ЗАДАНИЕ: Перепишите дословно отрывок из текста об упражнениях со звуками: начните с места, где стоят слова «Хороши сравнения по», и остановитесь после слов «сочетаниями — созвучиями (аккордами).».
====== ИСХОДНЫЙ ДОКУМЕНТ ======
Хороши сравнения по выбранному критерию. Берем два звука («персоны») и договариваемся сравнивать их по степени жизнелюбия, по способности к сосредоточению, по доброте и по отношению к природе. Предложения могут поступать самые разные, и желательно испытать все приходящие на ум варианты.

То, что можно делать с отдельными звуками, осуществимо и с их сочетаниями — созвучиями (аккордами).

 

                    Превращение

Взять в руки колокольчик. Сконцентрировать внимание на его материале (веществе), весе, форме. Затем послушать, как он звучит, предельно сконцентрировав свое внимание на качествах «звуковой субстанции». Это, прежде всего, значит произвести интуитивную оценку тех добавленных свойств, которые удается осознать. Вновь взять его в руки. Попытаться найти эти же добавленные свойства в «молчащем» колокольчике. Сосредоточиться на идее перехода этой единой внутренней сути из вещественной формы в звуковую. Отчетливо осознать неизменную самотождественность его сути, которая при этом превращении меняет лишь внешние свои проявления.

Затем, то же самое сделать с деревянной (или бамбуковой) флейтой. Ощупать инструмент. Постучать по нему и вслушаться в этот звук. Затем подуть. Осознать, что во всех трех случаях мы имеем дело с единой сутью, которая «прячется» под разными манифестациями. Эта единая суть проявляет себя в общих компонентах именно тонкого гештальта. Плотные гештальты флейты и ее звука имеют весьма мало общего.
====== ИЗВЛЕЧЁННЫЙ МАТЕРИАЛ ======
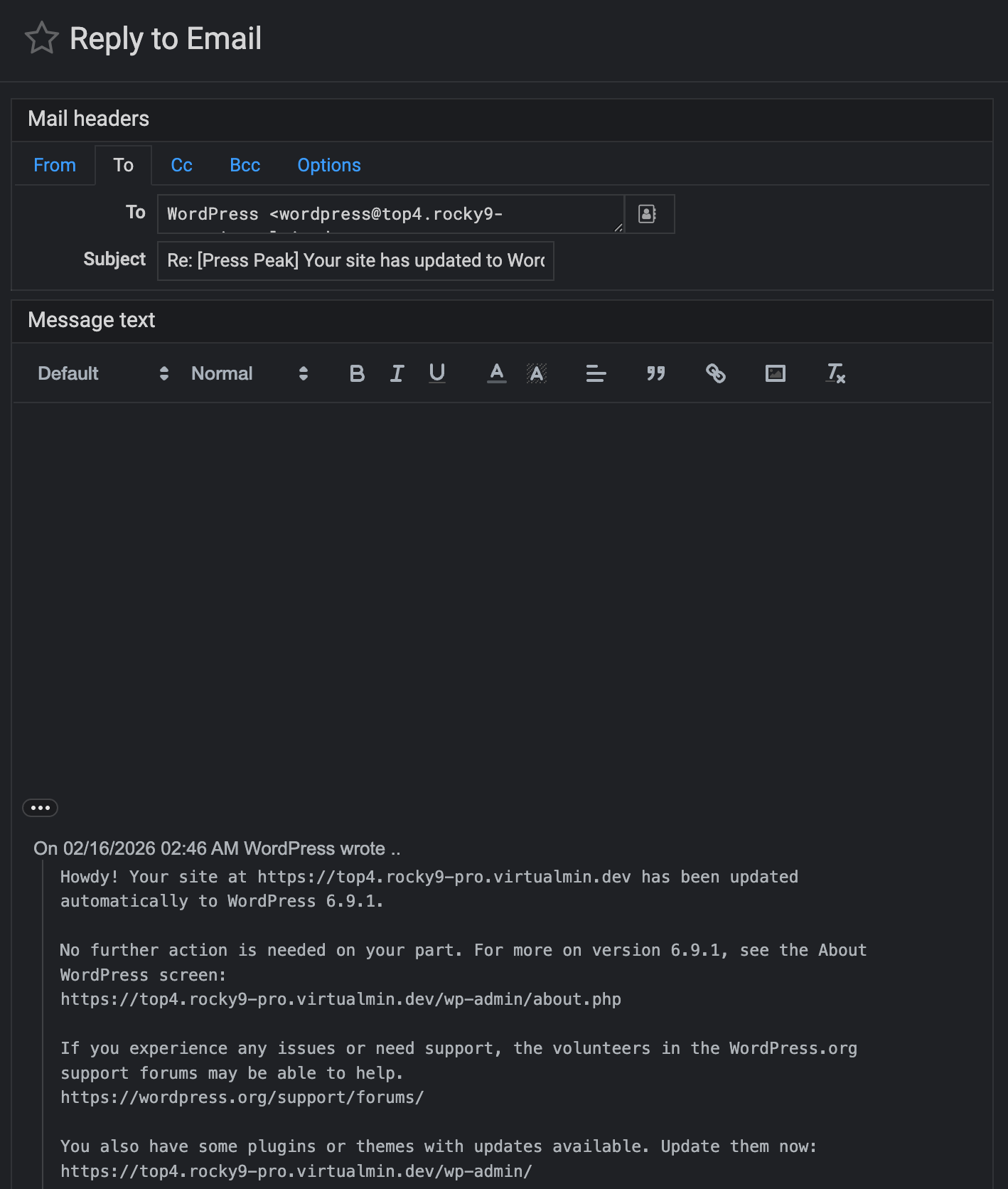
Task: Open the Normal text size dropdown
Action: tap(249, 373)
======
====== ИЗВЛЕЧЁННЫЙ МАТЕРИАЛ ======
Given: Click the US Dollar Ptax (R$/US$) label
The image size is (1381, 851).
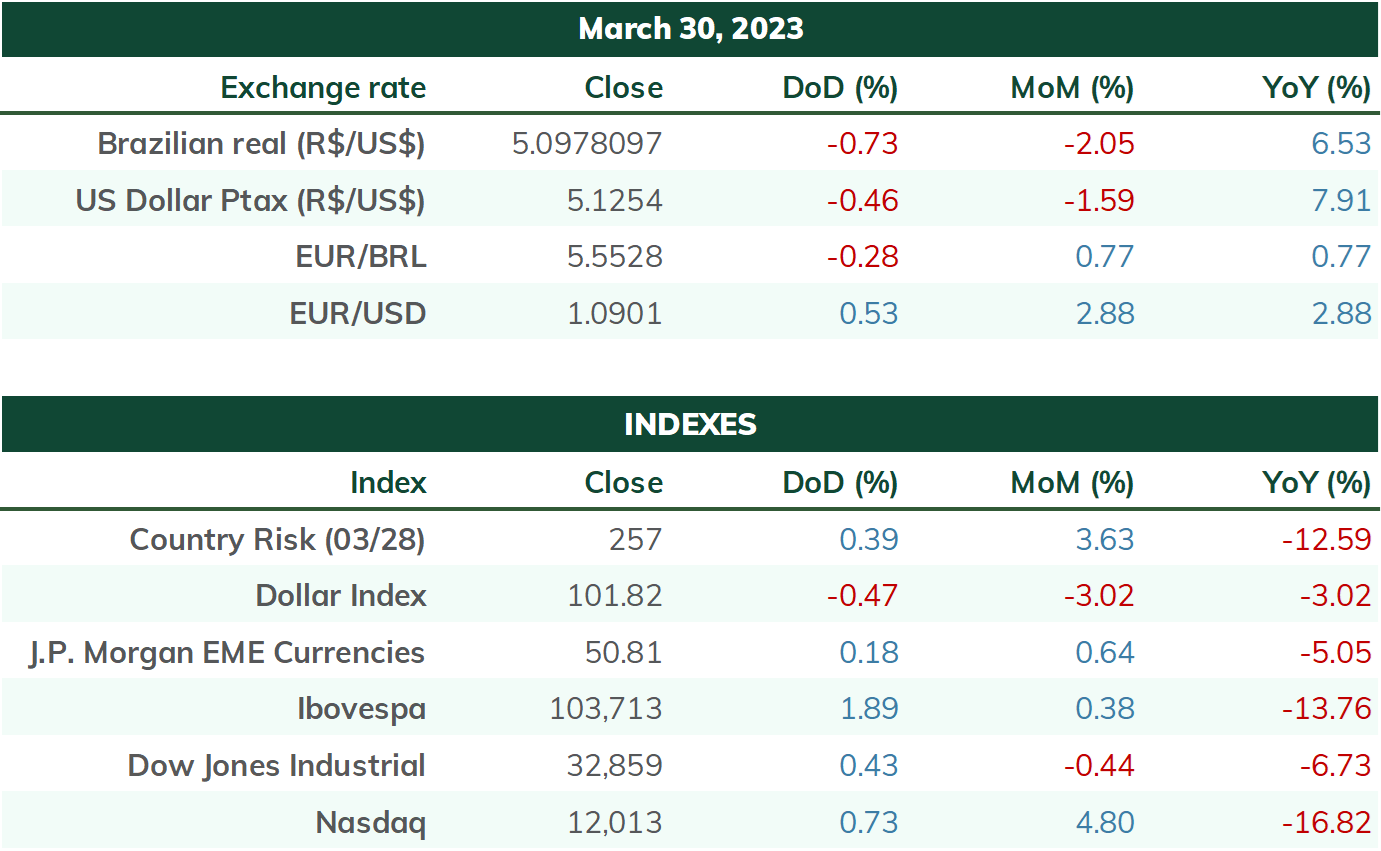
======
ОТВЕТ К ЗАДАНИЮ:
Хороши сравнения по выбранному критерию. Берем два звука («персоны») и договариваемся сравнивать их по степени жизнелюбия, по способности к сосредоточению, по доброте и по отношению к природе. Предложения могут поступать самые разные, и желательно испытать все приходящие на ум варианты.

То, что можно делать с отдельными звуками, осуществимо и с их сочетаниями — созвучиями (аккордами).